WORK REQUEST ->
Every line below between the one holding "Given: Open the Last 30 days time picker" and the one holding "Open Firefox hamburger", inclusive, should be copied exactly, and no other line.

EXERCISE MATERIAL ->
____________

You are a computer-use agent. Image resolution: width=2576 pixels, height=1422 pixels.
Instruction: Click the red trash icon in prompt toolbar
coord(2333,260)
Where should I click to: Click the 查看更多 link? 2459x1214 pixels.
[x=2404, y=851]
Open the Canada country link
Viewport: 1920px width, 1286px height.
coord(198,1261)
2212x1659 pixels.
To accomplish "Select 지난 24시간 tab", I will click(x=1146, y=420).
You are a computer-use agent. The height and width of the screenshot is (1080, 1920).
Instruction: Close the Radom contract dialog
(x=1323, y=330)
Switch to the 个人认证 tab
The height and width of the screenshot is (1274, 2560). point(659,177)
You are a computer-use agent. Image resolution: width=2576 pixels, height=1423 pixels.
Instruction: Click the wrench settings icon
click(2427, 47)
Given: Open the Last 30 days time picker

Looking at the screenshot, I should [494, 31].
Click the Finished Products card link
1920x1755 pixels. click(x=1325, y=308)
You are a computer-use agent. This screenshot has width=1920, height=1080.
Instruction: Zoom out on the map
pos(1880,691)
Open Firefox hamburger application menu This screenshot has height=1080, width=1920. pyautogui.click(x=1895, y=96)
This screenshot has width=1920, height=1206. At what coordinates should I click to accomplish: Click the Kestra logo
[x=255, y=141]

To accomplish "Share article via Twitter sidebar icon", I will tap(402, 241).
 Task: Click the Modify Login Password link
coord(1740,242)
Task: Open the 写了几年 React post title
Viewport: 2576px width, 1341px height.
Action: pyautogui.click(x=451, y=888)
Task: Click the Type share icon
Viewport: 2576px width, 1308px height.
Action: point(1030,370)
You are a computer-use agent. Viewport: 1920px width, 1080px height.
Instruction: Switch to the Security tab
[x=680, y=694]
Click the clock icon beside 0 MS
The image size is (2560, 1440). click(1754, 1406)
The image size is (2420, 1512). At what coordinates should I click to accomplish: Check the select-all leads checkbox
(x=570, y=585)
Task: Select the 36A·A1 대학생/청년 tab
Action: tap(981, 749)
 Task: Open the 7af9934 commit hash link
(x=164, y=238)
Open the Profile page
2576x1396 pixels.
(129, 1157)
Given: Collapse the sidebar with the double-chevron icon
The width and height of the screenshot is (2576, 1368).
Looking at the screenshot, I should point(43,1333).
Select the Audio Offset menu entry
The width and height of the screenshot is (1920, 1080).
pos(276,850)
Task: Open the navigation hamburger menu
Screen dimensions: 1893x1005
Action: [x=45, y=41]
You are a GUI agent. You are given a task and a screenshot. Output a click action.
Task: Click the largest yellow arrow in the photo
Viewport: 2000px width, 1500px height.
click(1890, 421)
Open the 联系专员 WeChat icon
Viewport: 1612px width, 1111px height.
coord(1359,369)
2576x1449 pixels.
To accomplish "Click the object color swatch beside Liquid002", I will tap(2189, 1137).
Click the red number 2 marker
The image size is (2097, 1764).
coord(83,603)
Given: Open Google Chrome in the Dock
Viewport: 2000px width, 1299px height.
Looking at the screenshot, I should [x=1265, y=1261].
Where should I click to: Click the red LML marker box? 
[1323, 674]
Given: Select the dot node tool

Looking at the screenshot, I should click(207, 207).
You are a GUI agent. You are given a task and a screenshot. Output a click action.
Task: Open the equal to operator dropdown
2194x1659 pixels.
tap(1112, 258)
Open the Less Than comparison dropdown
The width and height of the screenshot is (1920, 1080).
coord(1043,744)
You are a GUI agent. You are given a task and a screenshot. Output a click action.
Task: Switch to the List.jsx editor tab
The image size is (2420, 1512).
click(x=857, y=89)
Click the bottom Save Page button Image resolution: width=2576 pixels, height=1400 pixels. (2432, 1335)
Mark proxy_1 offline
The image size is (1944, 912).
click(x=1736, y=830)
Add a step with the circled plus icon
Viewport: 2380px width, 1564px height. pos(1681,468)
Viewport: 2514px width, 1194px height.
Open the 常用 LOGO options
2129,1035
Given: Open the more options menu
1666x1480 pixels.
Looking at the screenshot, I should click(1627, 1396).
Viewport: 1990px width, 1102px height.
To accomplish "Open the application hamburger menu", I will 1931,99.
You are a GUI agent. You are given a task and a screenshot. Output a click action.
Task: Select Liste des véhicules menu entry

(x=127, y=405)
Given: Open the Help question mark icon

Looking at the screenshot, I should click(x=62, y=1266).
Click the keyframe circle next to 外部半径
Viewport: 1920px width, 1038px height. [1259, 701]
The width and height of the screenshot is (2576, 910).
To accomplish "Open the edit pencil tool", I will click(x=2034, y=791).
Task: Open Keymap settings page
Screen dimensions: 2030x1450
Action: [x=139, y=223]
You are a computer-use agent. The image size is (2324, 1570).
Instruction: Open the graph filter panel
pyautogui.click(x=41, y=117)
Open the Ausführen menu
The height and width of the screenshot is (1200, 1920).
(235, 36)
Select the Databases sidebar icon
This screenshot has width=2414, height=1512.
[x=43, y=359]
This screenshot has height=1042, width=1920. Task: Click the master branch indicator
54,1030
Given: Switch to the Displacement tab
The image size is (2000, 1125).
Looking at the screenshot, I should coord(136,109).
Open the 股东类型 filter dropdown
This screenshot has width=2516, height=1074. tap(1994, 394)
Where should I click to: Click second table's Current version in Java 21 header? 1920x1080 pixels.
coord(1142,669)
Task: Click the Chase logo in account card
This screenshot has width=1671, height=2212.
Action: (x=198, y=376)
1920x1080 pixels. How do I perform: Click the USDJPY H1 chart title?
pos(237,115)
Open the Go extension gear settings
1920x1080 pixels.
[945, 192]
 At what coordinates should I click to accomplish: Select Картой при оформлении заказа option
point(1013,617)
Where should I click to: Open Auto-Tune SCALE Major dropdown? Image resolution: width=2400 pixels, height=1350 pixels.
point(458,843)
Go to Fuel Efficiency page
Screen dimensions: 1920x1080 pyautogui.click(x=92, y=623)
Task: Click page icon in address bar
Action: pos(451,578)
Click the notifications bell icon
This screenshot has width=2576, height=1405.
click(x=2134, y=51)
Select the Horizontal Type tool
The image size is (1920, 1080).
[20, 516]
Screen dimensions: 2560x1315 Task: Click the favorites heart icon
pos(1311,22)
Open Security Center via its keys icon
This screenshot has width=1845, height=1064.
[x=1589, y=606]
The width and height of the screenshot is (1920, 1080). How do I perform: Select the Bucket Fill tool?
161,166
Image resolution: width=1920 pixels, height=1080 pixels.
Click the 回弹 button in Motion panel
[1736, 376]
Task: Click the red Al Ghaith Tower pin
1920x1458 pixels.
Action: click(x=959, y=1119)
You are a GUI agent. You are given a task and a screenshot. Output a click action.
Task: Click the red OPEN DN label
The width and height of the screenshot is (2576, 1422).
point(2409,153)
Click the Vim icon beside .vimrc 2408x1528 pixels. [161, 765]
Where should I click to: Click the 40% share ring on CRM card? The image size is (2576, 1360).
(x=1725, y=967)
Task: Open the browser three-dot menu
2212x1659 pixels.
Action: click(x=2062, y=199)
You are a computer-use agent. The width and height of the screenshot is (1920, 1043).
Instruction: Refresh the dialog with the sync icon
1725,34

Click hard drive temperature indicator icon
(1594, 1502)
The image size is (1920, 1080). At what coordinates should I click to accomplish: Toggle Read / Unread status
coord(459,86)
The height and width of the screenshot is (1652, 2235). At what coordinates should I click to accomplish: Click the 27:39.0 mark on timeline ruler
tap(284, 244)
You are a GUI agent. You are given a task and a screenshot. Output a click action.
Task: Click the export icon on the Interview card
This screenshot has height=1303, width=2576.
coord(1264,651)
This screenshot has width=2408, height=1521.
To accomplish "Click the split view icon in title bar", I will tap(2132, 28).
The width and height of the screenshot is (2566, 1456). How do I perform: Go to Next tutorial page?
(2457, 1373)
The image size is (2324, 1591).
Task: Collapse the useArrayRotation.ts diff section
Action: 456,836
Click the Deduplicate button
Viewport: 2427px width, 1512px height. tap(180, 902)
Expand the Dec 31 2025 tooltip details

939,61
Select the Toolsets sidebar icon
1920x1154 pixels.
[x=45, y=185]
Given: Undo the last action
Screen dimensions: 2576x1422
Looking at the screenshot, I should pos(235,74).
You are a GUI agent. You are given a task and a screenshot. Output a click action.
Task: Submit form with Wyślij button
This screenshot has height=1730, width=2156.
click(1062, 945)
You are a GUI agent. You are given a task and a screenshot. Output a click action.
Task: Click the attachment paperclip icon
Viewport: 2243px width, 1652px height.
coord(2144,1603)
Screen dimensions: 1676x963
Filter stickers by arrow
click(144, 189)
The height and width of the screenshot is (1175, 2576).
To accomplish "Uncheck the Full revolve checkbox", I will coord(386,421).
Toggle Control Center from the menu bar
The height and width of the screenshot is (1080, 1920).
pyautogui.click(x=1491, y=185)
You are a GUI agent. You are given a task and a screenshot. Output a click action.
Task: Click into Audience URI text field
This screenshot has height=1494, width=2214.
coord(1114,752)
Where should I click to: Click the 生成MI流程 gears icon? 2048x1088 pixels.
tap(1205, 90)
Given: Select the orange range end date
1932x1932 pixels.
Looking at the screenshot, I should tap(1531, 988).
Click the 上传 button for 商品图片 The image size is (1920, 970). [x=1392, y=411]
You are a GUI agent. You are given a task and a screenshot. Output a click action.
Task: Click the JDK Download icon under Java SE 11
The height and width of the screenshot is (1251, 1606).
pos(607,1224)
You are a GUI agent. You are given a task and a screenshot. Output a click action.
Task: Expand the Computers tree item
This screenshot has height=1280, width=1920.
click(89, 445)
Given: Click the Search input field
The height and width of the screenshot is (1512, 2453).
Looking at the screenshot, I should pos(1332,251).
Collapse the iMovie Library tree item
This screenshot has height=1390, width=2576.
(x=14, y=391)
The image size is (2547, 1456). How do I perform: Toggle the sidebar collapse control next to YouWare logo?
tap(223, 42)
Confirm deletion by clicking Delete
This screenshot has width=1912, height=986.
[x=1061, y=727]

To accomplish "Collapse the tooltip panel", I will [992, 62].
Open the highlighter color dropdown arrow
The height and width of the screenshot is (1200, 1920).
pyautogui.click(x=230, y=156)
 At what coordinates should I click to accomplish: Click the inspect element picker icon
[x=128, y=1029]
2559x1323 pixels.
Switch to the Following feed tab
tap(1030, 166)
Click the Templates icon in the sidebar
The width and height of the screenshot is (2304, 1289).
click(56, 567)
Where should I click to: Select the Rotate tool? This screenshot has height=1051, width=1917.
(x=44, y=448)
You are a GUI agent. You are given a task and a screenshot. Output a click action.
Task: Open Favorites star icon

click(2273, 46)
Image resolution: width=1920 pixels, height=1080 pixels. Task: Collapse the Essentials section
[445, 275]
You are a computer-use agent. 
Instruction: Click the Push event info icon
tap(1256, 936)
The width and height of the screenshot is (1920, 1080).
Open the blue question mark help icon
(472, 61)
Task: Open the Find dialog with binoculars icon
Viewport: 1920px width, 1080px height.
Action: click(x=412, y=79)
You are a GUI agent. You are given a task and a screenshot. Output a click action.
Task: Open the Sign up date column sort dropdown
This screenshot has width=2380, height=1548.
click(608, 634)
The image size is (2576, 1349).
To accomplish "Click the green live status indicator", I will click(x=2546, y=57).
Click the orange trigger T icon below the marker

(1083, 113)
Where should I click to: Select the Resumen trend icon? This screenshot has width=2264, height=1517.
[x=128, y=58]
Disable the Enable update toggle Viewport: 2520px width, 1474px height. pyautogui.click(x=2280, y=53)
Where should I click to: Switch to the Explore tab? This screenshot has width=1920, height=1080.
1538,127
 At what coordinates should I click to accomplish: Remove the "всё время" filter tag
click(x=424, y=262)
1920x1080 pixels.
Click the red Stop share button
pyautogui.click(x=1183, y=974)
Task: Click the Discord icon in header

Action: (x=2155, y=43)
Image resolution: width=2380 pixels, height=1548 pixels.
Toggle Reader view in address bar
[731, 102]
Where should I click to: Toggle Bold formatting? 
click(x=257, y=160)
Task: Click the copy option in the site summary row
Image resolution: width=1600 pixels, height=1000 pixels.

____________

EXERCISE ANSWER ->
Given: Open the Last 30 days time picker

Looking at the screenshot, I should [494, 31].
Click the Finished Products card link
1920x1755 pixels. click(x=1325, y=308)
You are a computer-use agent. This screenshot has width=1920, height=1080.
Instruction: Zoom out on the map
pos(1880,691)
Open Firefox hamburger application menu This screenshot has height=1080, width=1920. pyautogui.click(x=1895, y=96)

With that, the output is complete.